Mass. high court rules that special magistrates can’t free convicts affected by drug lab scandal
The state’s highest court has ruled that special magistrates appointed by the state courts do not have the authority to free convicts who claim that their cases were tainted by the state drug lab scandal.
“A special magistrate ... does not have such authority,” the Supreme Judicial Court said in a ruling today.
As of March, the magistrates had conducted more than 900 hearings. In a “substantial number” of those cases, the defendants sought to stay the execution of their sentences, the court said.
At the same time, the court affirmed in a unanimous opinion written by Justice Francis X. Spina that judges do have the power to release the convicts.
Matthew Segal, legal director for the ACLU of Massachusetts, said the decision marked a “complete rejection” of the Essex County district attorney’s office attempt to challenge the special legal framework set up to handle cases affected by the scandal.
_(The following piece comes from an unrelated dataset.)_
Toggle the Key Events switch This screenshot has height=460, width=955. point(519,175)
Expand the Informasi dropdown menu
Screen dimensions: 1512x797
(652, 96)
The court ruled that “exceptional circumstances” allowed judges to stay sentences in the cases.
“Given the ongoing investigation of misconduct at the Hinton drug lab and the uncertainty about when such investigation will be completed, the interest of justice is not served by the continued imprisonment of a defendant who may be entitled to a new trial,” the ruling stated.
Segal said he hoped the ruling would prompt judges to toss convictions that may have been won with tainted evidence.
“My hope is that courts will look at this opinion and see reasons for granting new trials,” he said.
Prosecutors were reviewing the decision this morning.
Essex County prosecutors had argued that the magistrates could not free the defendants while their motions for new trials were pending.
Defense lawyers and the Superior Court had insisted that the magistrates had the power because of the extraordinary problems raised by the drug lab scandal. Former state chemist Annie Dookhan allegedly falsified or mishandled thousands of suspected drug samples during her tenure at a now-shuttered state lab in Jamaica Plain, which has thrown tens of thousands of cases into doubt.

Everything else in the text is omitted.